Austin update the closed dt loop to keep valid estimates of velocity. we then use these in shoot action to set an offset in claw angle for shooting at velocity.
diff --git a/frc971/control_loops/drivetrain/drivetrain.cc b/frc971/control_loops/drivetrain/drivetrain.cc
index 93e23cc..284f722 100644
--- a/frc971/control_loops/drivetrain/drivetrain.cc
+++ b/frc971/control_loops/drivetrain/drivetrain.cc
@@ -111,8 +111,34 @@
SetRawPosition(left, right);
}
+ void SetExternalMotors(double left_voltage, double right_voltage) {
+ loop_->U << left_voltage, right_voltage;
+ }
+
void Update(bool stop_motors) {
- loop_->Update(stop_motors);
+ if (_control_loop_driving) {
+ loop_->Update(stop_motors);
+ } else {
+ if (stop_motors) {
+ loop_->U.setZero();
+ loop_->U_uncapped.setZero();
+ }
+ loop_->UpdateObserver();
+ }
+ }
+
+ double GetEstimatedRobotSpeed() {
+ // lets just call the average of left and right velocities close enough
+ return (loop_->X_hat(1, 0) + loop_->X_hat(3, 0)) / 2;
+ }
+
+ double GetEstimatedLeftEncoder() {
+ // lets just call the average of left and right velocities close enough
+ return loop_->X_hat(0, 0);
+ }
+
+ double GetEstimatedRightEncoder() {
+ return loop_->X_hat(2, 0);
}
void SendMotors(Drivetrain::Output *output) {
@@ -581,7 +607,7 @@
void DrivetrainLoop::RunIteration(const Drivetrain::Goal *goal,
const Drivetrain::Position *position,
Drivetrain::Output *output,
- Drivetrain::Status * /*status*/) {
+ Drivetrain::Status * status) {
// TODO(aschuh): These should be members of the class.
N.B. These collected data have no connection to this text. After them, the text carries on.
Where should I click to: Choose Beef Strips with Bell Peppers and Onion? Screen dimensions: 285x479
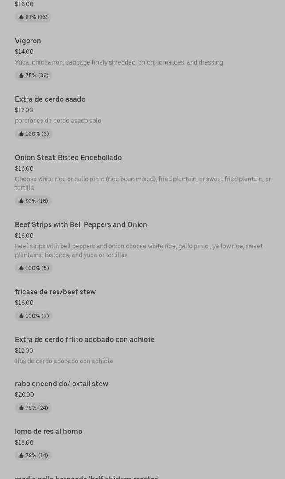81,224
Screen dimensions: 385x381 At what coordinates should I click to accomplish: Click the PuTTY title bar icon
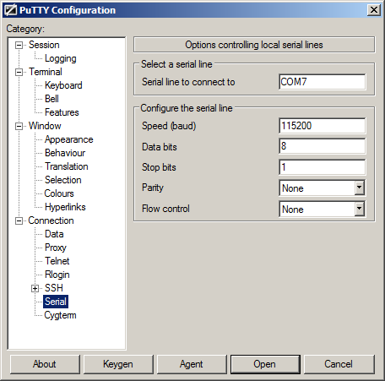point(11,10)
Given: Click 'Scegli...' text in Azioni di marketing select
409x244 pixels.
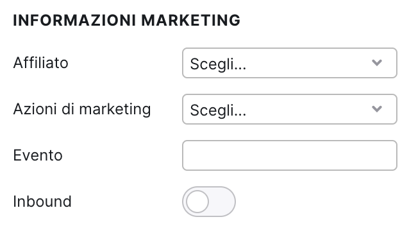Looking at the screenshot, I should (x=218, y=110).
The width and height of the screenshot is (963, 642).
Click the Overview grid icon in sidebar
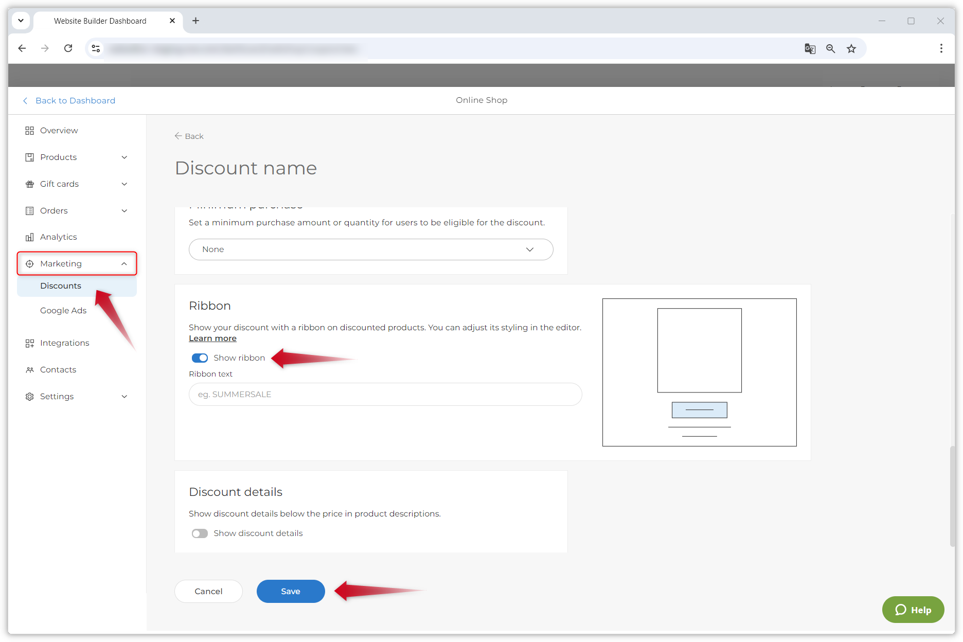coord(29,131)
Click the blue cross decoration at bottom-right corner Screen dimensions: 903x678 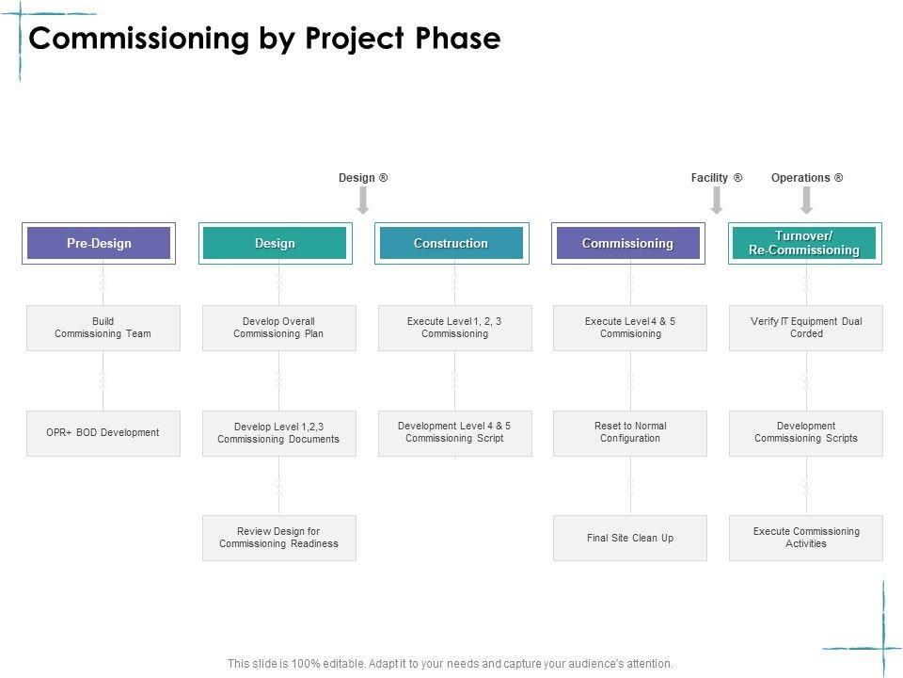point(882,646)
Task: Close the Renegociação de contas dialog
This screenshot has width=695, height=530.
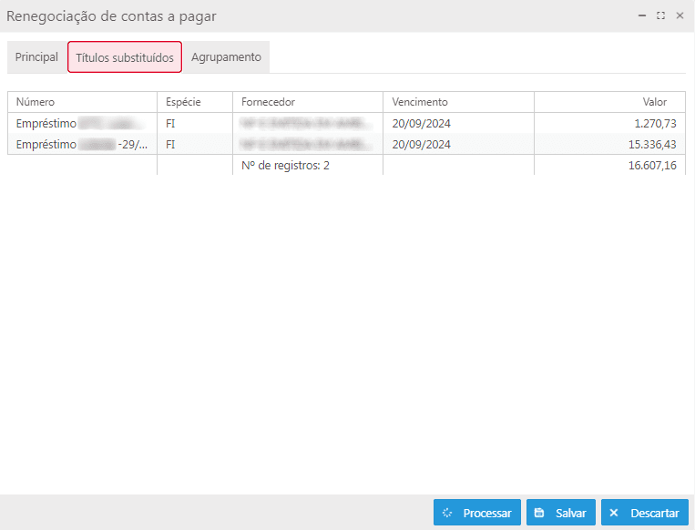Action: tap(680, 15)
static DrivetrainMotorsSS dt_closedloop;
static PolyDrivetrain dt_openloop;
@@ -615,14 +641,34 @@
}
}
dt_openloop.SetPosition(position);
- dt_closedloop.Update(output == NULL);
dt_openloop.SetGoal(wheel, throttle, quickturn, highgear);
dt_openloop.Update();
+
if (control_loop_driving) {
+ dt_closedloop.Update(output == NULL);
dt_closedloop.SendMotors(output);
} else {
dt_openloop.SendMotors(output);
+ dt_closedloop.SetExternalMotors(output->left_voltage,
+ output->right_voltage);
+ dt_closedloop.Update(output == NULL);
}
+
+ // set the output status of the controll loop state
+ if (status) {
+ bool done = false;
+ if (goal) {
+ done = ((::std::abs(goal->left_goal -
+ dt_closedloop.GetEstimatedLeftEncoder()) <
+ constants::GetValues().drivetrain_done_distance) &&
+ (::std::abs(goal->right_goal -
+ dt_closedloop.GetEstimatedRightEncoder()) <
+ constants::GetValues().drivetrain_done_distance));
+ }
+ status->is_done = done;
+ status->robot_speed = dt_closedloop.GetEstimatedRobotSpeed();
+ }
+
}
} // namespace control_loops
diff --git a/frc971/control_loops/drivetrain/drivetrain.q b/frc971/control_loops/drivetrain/drivetrain.q
index 443282c..50d9dbf 100644
--- a/frc971/control_loops/drivetrain/drivetrain.q
+++ b/frc971/control_loops/drivetrain/drivetrain.q
@@ -45,12 +45,13 @@
message Output {
float left_voltage;
float right_voltage;
- bool left_high;
- bool right_high;
+ bool left_high;
+ bool right_high;
};
message Status {
bool is_done;
+ double robot_speed;
};
queue Goal goal;
diff --git a/frc971/control_loops/python/drivetrain.py b/frc971/control_loops/python/drivetrain.py
index 001fd1e..8b1d9ad 100755
--- a/frc971/control_loops/python/drivetrain.py
+++ b/frc971/control_loops/python/drivetrain.py
@@ -89,6 +89,8 @@
self.Gr = self.G_high
# Control loop time step
self.dt = 0.01
+
+ print "THE NUMBER I WANT" + str((self.free_speed / 60.0 * 2.0 * numpy.pi) * self.G_high * self.r)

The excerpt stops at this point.